▶ _WORK TASK_
Every record below should be printed again exactly, with its pictures removed.

Records contained in a dataset:

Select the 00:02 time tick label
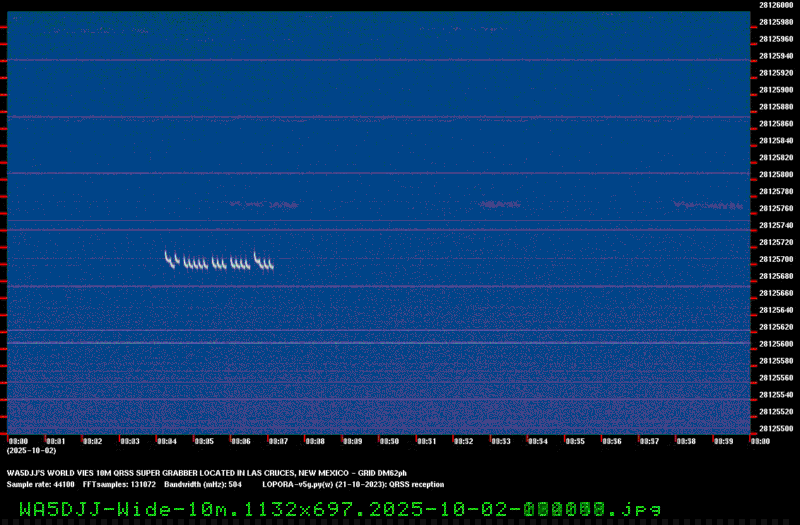800x525 pixels. (x=92, y=441)
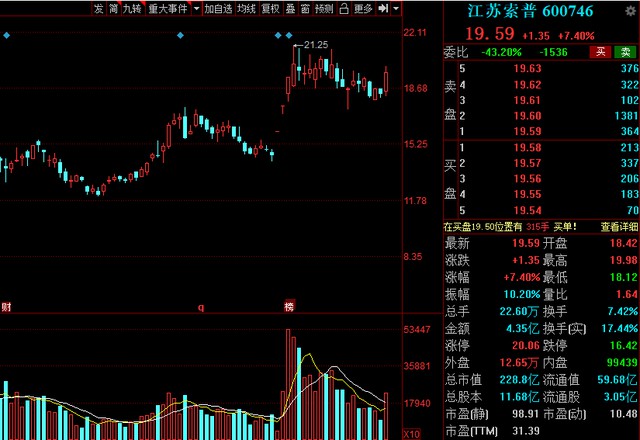Expand the 更多 more options menu
The width and height of the screenshot is (640, 440).
(361, 9)
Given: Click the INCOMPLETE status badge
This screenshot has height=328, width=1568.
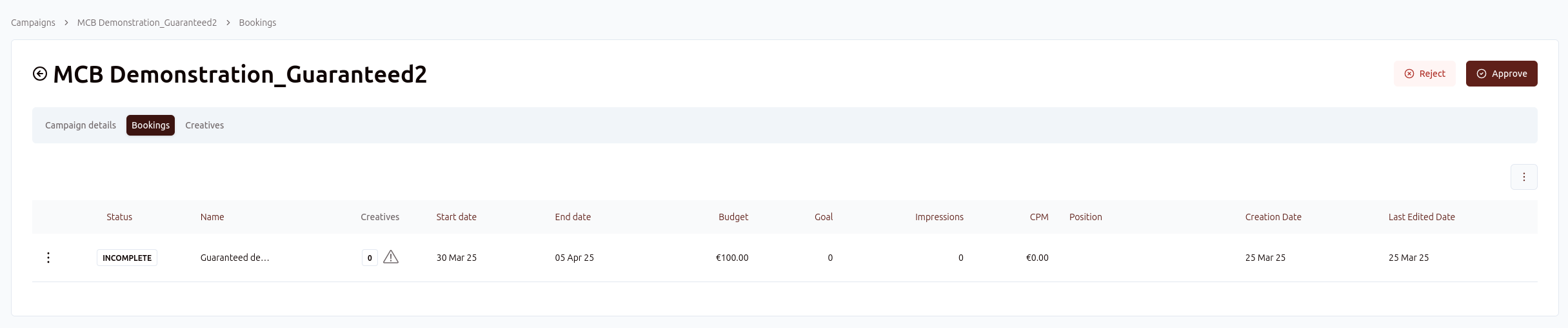Looking at the screenshot, I should click(x=127, y=258).
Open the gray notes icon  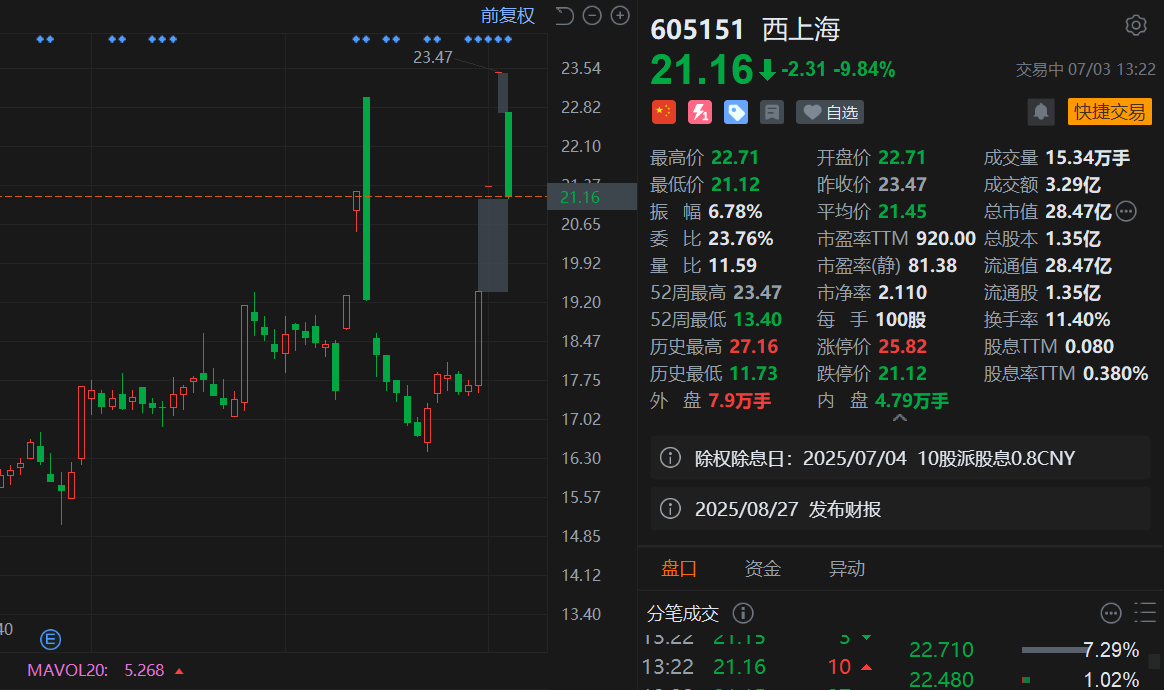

▶ _SOLUTION TO THE PROBLEM_
Select the 00:02 time tick label
800x525 pixels. (x=92, y=441)
Expand the 更多 more options menu
The width and height of the screenshot is (640, 440).
(361, 9)
Given: Click the INCOMPLETE status badge
This screenshot has height=328, width=1568.
Looking at the screenshot, I should click(x=127, y=258).
Open the gray notes icon  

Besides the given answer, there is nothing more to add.